Highland Capital Seeks To Unmask Author Of ‘Defamatory’ Post On Dealbreaker (Reuters)
Highland Capital Management LP on Thursday asked a New York state judge to order the operator of Dealbreaker.com to disclose information that could help it identify whoever posted a comment that the hedge fund firm considered “defamatory.” According to a public court filing, a person using the pseudonym “Low”land Realist on Nov. 2 posted a comment on the Dealbreaker website, which is run by Breaking Media Inc, that appeared to implicate the Dallas-based firm founded by James Dondero and Mark Okada in criminal behavior. In response to another post that said “Dealing with idiot investors is hard man,” “Low”land Realist wrote: “Especially ones that get tired of having their money stolen from them … well, Highland will just have to find some new suckers, to quote PT Barnum, who aren’t smart enough to do a Google search about their tried and true criminal behavior,” the filing said.
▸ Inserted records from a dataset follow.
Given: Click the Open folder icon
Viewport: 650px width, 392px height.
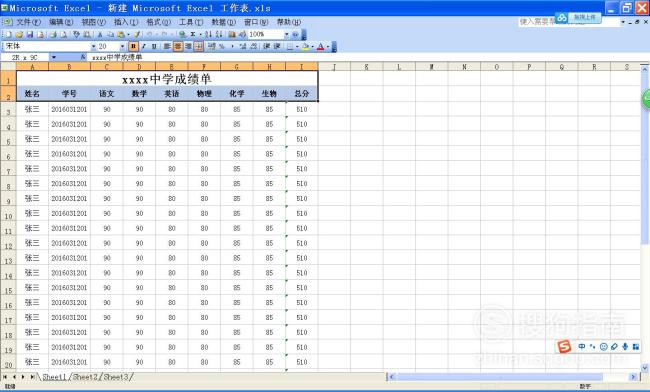Looking at the screenshot, I should [19, 34].

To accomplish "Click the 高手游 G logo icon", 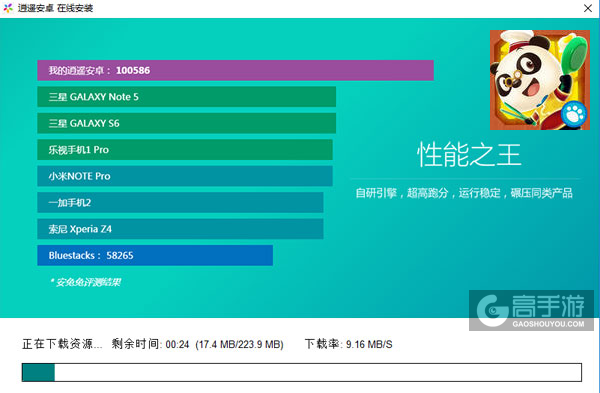I will (x=492, y=310).
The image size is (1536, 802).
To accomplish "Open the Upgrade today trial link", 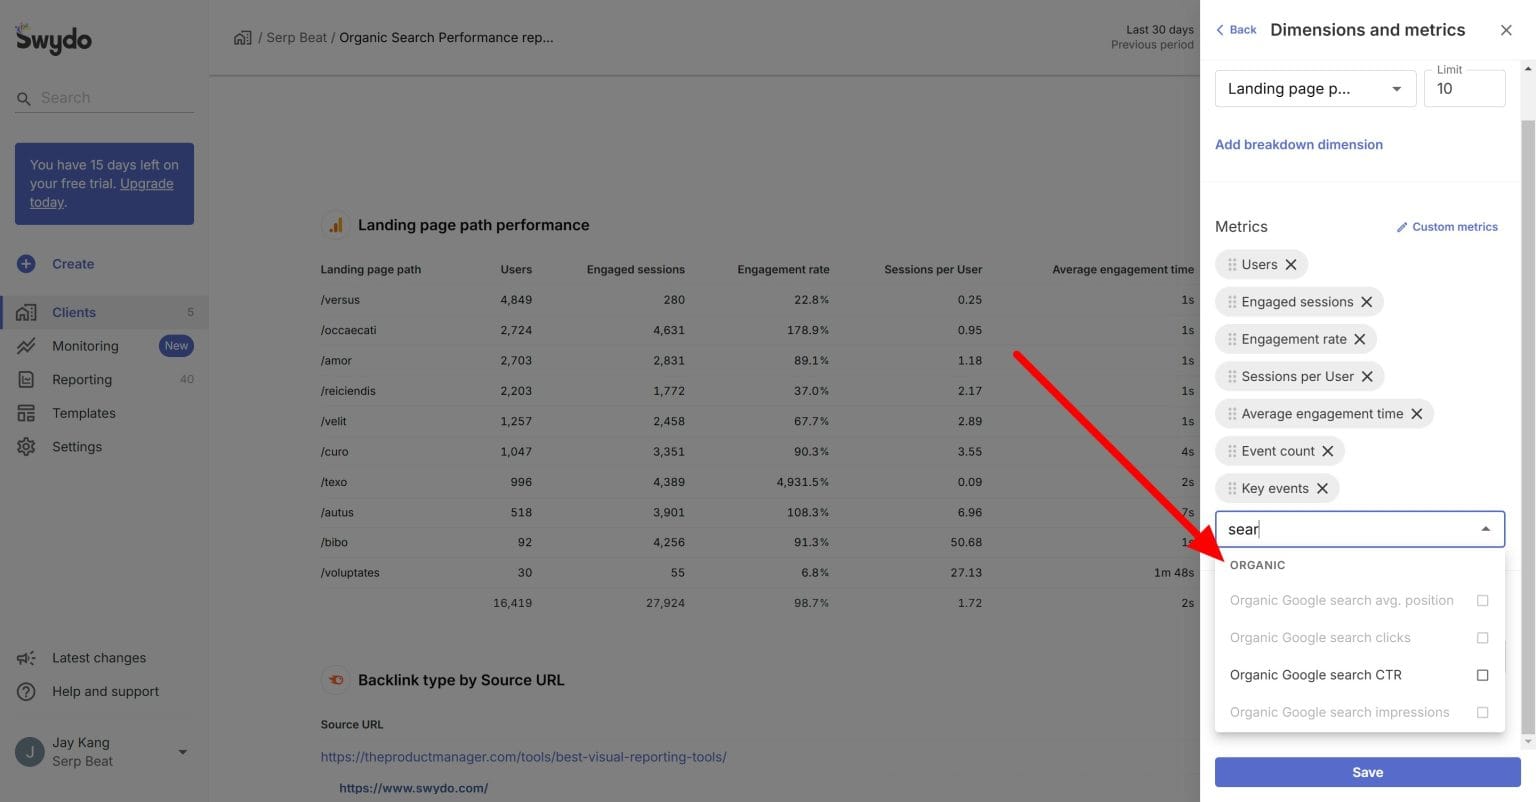I will pos(146,184).
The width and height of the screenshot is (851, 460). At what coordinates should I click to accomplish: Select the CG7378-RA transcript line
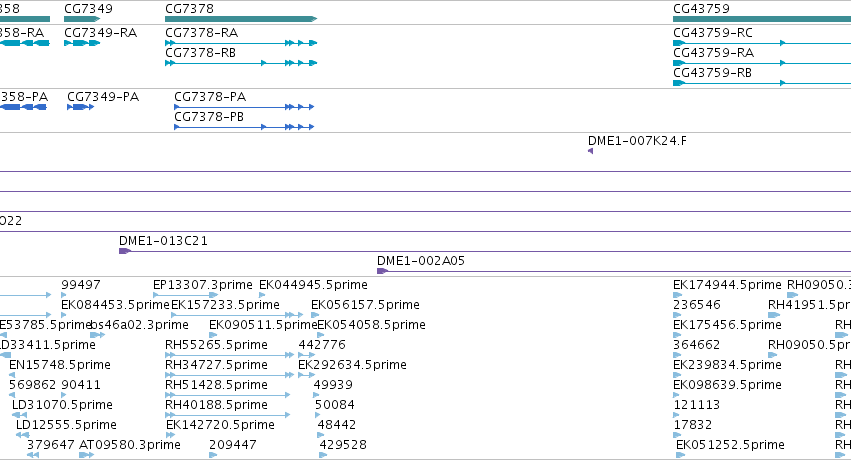(241, 43)
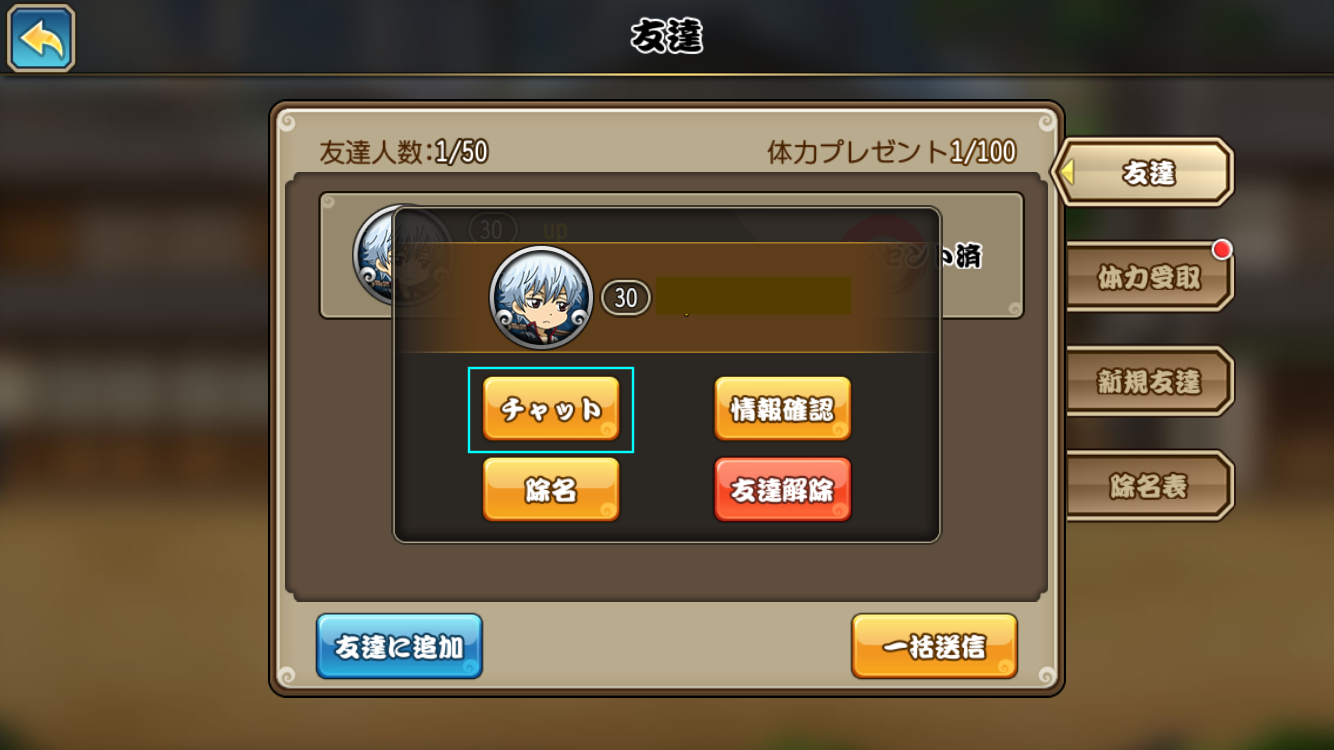
Task: Click the 体力プレゼント 1/100 counter
Action: (891, 152)
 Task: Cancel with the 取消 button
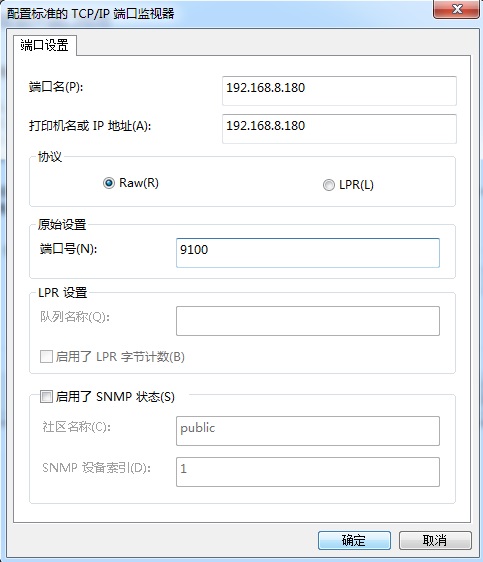tap(435, 540)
Tiger-Backed Hedge Fund Firm Tyrian To Close, Source Says (Reuters)
Tyrian Investments LP, the stock-focused hedge fund manager backed by Julian Robertson‘s Tiger Management LLC, is shutting down, according to a person familiar with the situation. New York-based Tyrian was founded in January 2010 by Orlando Muyshondt with so-called “seed” capital from Tiger, which is famous for backing promising hedge fund managers. Muyshondt did not immediately respond to a request for comment. Tiger declined to comment. Tyrian managed $535.4 million in so-called regulatory assets as measured by the Securities and Exchange Commission at Dec. 31, 2015, according to a public disclosure. Such filings can exaggerate the actual capital managed because of leverage and other factors.
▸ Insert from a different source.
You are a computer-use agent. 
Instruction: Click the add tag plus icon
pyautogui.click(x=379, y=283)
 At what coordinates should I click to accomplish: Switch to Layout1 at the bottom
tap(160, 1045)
Two Sigma Unleashes 730,000 Data Scientists In Algo Contest (Bloomberg)
How do you tap the savvy of 730,000 data scientists for financial markets? Offer them $100,000 in prize money and a chance to impress one of the most successful hedge funds in the world. That’s what $38 billion Two Sigma is doing with its new partner Kaggle, a community of data scientists who collaborate and compete in writing machine-learning algorithms. In a contest starting Thursday at noon, Kaggle’s quants will have three months to create a predictive trading model from four gigabytes of financial data provided by Two Sigma. Cash prizes go to the seven best performers.

How A Boring Morgan Stanley Made ValueAct Capital $650 Million Since The Summer (Forbes)
Gone are the days when the trading desks at Morgan Stanley made multi-billion dollar bets on the market that could pay off big, or fail spectacularly. Also gone from the investment bank are some money minting quantitative traders who’ve since become Wall Street powerhouses in their own right. But a somewhat boring and safer post-crisis iteration of Morgan Stanley is beginning to pay off in a major way for one of Wall Street’s savviest investors. This spring and summer, activist hedge fund ValueAct Capital bet over $1 billion on Morgan Stanley and has seen its holding rise roughly 60%, or $650 million, in a matter of months as stock-pickers rush back into the banking sector in the wake of the election.

Hedge Funds Trim Bullish Bets On U.S. Crude Ahead Of OPEC Deal (Reuters)
Hedge funds and money managers scaled back their bullish bets on U.S. crude oil in the days ahead of a landmark deal by the world’s top crude exporters to cut production and rein in a global glut, data showed on Friday. The speculator group cut its combined futures and options position in New York and London by 2,418 contracts to 189,677 during in the week to Nov. 29, the U.S. Commodity Futures Trading Commission (CFTC) said. That cut was the first in three weeks. Gross long positions in NYMEX crude oil futures and options fell by 16,337 contracts to 335,219 lots. However, some traders also unwound their short positions, data showed. Gross short positions, representing bearish bets, fell by 17,099 to 146,133 lots.